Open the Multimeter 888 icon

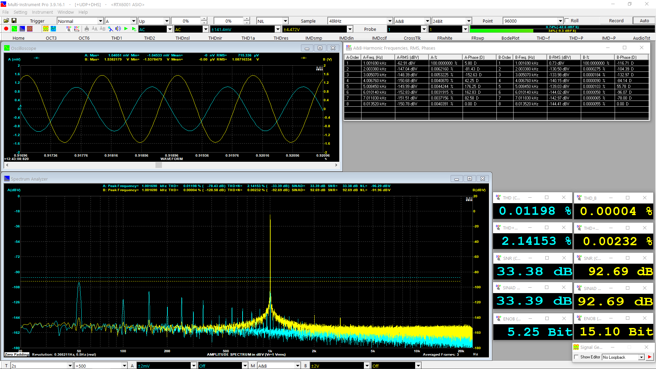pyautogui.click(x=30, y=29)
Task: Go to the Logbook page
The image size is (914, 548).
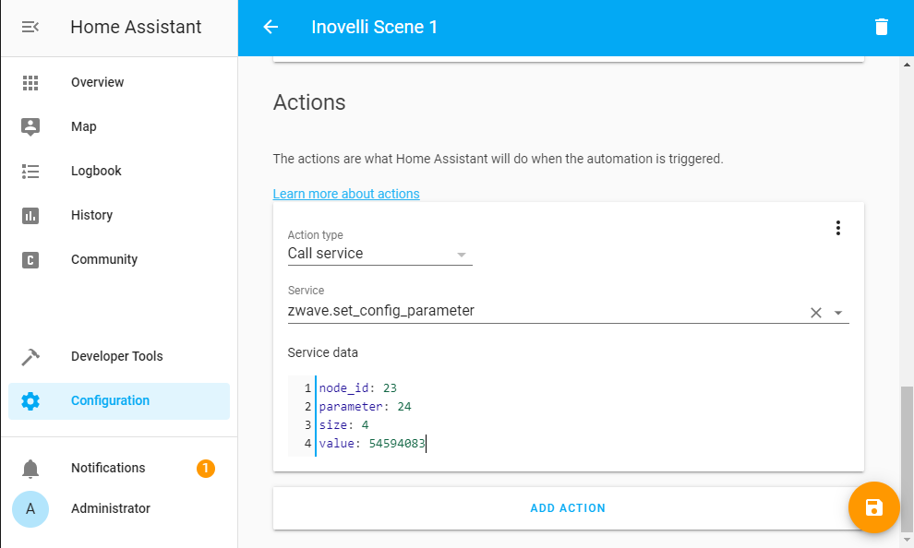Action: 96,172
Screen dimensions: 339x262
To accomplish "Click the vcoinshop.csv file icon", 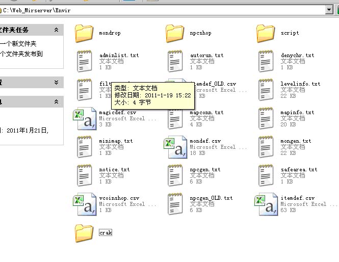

> [Task to complete]: Restate, exactly as they appear, the line with "Screen dimensions: 339x262" and all the lines after it up to the end of the data above; images do not belong in the copy.

> [Exercise output]:
Screen dimensions: 339x262
To accomplish "Click the vcoinshop.csv file icon", 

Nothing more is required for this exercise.